*Material provided:*
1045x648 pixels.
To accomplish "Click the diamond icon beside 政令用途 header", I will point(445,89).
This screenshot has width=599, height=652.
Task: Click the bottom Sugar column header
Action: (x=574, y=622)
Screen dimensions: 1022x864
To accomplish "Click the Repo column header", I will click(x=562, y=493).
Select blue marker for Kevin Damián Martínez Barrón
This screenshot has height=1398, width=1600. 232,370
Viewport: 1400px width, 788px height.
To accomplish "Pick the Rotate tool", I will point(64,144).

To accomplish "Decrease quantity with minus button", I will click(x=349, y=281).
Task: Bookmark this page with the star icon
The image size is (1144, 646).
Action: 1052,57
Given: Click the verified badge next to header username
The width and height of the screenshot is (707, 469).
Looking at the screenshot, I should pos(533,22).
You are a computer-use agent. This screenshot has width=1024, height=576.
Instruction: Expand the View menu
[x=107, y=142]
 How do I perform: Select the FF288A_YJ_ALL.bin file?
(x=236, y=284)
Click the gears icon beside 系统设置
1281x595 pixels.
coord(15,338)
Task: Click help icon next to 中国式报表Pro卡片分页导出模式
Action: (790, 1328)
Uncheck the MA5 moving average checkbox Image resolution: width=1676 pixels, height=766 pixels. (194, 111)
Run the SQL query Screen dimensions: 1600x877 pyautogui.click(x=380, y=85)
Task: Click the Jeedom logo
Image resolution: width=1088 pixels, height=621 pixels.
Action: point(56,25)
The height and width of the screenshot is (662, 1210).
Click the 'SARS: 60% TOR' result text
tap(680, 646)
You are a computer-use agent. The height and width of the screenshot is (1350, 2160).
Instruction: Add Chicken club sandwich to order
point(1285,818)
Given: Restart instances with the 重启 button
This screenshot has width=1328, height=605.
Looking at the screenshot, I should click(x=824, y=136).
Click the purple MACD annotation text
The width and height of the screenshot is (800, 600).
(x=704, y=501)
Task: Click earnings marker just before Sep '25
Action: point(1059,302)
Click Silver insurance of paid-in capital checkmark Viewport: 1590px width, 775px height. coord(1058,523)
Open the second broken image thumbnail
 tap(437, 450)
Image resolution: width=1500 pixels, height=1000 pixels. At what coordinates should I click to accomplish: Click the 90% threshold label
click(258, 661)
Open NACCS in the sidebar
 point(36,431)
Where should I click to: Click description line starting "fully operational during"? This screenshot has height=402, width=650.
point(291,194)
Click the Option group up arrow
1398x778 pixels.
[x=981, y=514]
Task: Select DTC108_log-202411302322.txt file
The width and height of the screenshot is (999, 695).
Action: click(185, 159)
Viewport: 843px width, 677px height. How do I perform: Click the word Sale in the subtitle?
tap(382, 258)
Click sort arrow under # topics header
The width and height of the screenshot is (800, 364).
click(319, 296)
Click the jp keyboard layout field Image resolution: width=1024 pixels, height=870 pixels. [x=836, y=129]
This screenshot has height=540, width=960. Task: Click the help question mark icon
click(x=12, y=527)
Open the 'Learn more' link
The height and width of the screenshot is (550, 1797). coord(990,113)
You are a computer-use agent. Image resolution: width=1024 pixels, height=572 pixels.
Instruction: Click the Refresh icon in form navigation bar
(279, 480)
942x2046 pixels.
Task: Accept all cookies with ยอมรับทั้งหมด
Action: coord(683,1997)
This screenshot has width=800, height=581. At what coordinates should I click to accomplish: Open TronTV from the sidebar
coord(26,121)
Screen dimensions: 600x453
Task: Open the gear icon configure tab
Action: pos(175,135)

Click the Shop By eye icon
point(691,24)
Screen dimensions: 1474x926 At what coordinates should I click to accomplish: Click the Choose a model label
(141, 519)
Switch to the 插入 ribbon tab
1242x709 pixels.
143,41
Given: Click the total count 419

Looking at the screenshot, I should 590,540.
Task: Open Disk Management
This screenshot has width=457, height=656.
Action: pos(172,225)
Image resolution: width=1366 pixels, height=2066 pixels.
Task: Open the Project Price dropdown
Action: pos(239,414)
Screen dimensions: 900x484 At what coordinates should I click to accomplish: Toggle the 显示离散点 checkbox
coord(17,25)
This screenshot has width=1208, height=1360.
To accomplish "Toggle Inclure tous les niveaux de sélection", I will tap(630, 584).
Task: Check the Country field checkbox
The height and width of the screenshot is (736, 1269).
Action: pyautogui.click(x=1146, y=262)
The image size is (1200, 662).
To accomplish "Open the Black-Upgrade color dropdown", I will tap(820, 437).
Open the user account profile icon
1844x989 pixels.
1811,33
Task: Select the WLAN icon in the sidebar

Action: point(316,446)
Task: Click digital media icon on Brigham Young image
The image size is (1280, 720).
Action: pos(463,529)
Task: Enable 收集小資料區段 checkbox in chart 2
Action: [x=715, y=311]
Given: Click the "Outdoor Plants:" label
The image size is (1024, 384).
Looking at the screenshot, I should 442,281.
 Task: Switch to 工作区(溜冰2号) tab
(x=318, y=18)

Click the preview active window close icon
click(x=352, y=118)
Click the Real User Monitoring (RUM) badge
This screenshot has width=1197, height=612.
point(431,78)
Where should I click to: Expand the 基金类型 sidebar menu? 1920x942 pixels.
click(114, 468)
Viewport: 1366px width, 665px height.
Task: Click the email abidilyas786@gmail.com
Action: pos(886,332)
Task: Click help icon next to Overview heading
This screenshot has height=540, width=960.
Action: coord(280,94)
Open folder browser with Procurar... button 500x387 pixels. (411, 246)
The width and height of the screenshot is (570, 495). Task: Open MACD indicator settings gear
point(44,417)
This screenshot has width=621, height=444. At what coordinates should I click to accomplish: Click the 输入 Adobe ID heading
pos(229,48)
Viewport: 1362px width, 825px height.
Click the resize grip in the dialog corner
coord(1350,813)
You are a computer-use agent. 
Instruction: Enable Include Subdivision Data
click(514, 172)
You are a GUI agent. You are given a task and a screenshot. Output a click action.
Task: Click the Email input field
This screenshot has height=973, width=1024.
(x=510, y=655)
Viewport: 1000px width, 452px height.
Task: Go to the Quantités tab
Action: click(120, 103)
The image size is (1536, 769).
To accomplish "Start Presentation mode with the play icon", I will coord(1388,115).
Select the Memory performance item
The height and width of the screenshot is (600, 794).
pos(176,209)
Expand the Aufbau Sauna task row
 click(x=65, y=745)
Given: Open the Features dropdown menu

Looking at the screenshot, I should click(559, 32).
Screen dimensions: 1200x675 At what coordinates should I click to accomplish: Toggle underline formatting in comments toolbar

*Work to complete:*
Please return a copy of each line in the entries that has the string "arrow".

*Reply:*
Click the Option group up arrow
Click sort arrow under # topics header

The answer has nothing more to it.